The body is the first element to break out of this stage, responding by big appetites of eating and wanting more sleeping. Only after the partial replenishing of the body is the mind finally able to respond, as "feeling suddenly broke through the strange fetters which had restrained it" (p. 111).

This begins the second stage, in which there is a danger of deformation. As the intense pressure on the mind is released, mental health can be endangered. Frankl uses the analogy of a diver suddenly released from his pressure chamber. He recounts the story of a friend who became immediately obsessed with dispensing the same violence in judgment of his abusers that they had inflicted on him.

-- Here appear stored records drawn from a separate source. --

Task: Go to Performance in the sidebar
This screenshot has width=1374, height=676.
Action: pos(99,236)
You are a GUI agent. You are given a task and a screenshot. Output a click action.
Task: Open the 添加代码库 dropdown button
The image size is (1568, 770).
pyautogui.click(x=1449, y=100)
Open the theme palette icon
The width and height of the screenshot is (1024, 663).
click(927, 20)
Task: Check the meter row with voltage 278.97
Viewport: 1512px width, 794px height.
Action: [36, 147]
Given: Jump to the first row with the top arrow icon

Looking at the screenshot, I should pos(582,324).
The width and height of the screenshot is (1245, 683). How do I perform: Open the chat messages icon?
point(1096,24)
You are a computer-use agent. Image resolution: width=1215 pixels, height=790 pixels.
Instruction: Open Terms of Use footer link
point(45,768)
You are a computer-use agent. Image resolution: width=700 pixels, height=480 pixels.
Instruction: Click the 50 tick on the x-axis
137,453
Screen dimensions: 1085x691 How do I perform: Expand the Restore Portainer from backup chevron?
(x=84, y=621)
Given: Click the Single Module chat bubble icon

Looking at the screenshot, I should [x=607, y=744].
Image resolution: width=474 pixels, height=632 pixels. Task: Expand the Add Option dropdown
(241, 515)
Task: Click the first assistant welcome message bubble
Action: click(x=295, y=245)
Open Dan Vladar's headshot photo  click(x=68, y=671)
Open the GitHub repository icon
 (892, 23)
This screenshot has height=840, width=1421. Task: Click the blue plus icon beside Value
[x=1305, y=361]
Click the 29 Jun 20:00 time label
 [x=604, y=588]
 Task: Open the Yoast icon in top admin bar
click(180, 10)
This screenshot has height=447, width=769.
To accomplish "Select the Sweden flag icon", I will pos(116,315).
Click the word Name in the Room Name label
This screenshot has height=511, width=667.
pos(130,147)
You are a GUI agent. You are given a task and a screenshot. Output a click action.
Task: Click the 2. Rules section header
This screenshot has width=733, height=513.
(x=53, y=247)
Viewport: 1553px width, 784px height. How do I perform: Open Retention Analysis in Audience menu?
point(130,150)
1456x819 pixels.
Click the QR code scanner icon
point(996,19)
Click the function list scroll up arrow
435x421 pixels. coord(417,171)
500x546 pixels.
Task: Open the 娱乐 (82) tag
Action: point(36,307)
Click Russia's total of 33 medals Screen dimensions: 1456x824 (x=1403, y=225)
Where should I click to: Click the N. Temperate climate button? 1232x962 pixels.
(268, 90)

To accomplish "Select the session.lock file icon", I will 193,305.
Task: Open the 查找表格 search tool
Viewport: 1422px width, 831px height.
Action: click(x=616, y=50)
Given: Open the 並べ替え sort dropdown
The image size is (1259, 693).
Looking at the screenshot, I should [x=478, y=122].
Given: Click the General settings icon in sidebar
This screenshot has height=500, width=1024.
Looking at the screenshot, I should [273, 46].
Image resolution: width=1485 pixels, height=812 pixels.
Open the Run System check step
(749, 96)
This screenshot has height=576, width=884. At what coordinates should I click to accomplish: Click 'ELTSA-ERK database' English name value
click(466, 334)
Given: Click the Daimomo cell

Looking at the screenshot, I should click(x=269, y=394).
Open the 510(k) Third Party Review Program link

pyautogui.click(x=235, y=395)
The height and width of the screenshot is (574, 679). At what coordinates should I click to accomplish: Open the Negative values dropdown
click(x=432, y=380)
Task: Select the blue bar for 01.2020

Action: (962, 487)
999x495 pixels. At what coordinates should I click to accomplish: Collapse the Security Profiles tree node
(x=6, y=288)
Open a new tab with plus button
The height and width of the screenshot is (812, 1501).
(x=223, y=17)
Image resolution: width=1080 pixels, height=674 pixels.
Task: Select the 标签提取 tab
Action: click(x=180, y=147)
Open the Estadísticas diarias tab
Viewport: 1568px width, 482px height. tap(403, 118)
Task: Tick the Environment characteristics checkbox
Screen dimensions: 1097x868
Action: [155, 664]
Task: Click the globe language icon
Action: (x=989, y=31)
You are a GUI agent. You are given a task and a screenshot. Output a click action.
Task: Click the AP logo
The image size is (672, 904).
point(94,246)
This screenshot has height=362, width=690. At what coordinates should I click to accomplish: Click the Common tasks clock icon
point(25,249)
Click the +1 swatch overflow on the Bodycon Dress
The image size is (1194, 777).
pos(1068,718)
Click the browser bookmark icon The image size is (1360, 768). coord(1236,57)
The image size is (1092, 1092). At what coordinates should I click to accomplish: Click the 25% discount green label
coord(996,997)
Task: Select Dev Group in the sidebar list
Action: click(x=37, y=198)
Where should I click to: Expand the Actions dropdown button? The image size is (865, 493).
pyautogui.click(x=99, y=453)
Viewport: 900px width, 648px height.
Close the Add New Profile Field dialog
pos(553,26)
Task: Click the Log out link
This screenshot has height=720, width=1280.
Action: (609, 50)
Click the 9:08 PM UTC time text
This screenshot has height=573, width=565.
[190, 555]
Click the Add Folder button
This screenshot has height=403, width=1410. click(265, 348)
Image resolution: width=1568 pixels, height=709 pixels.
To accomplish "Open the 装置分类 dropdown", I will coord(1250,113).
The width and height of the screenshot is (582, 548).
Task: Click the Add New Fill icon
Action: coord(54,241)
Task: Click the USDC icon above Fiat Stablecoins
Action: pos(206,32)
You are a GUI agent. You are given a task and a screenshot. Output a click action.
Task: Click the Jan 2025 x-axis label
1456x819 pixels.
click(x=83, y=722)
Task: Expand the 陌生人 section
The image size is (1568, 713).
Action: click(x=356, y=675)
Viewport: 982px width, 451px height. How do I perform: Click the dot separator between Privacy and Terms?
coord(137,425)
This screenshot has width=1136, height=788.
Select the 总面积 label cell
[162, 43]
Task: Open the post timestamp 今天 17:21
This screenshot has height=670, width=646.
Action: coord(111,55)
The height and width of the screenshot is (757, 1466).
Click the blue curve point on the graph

Upon returning home, the prisoners had to struggle with two fundamental experiences that could damage their mental health: bitterness and disillusionment. The last stage is bitterness at the lack of responsiveness of the world outside—a "superficiality and lack of feeling... so disgusting that one finally felt like creeping into a hole and neither hearing nor seeing human beings any more" (p. 113). Worse was disillusionment, the discovery that suffering does not end, that the longed-for happiness will not come. This was the experience of those who—like Frankl—returned home to discover that no one awaited them. The hope that had sustained them throughout their time in the concentration camp was now gone. Frankl cites this experience as the most difficult to overcome.

As time passed, however, the prisoner's experience in a concentration camp became nothing but a remembered nightmare. What is more, he comes to believe that he has nothing left to fear "except his God" (p. 115).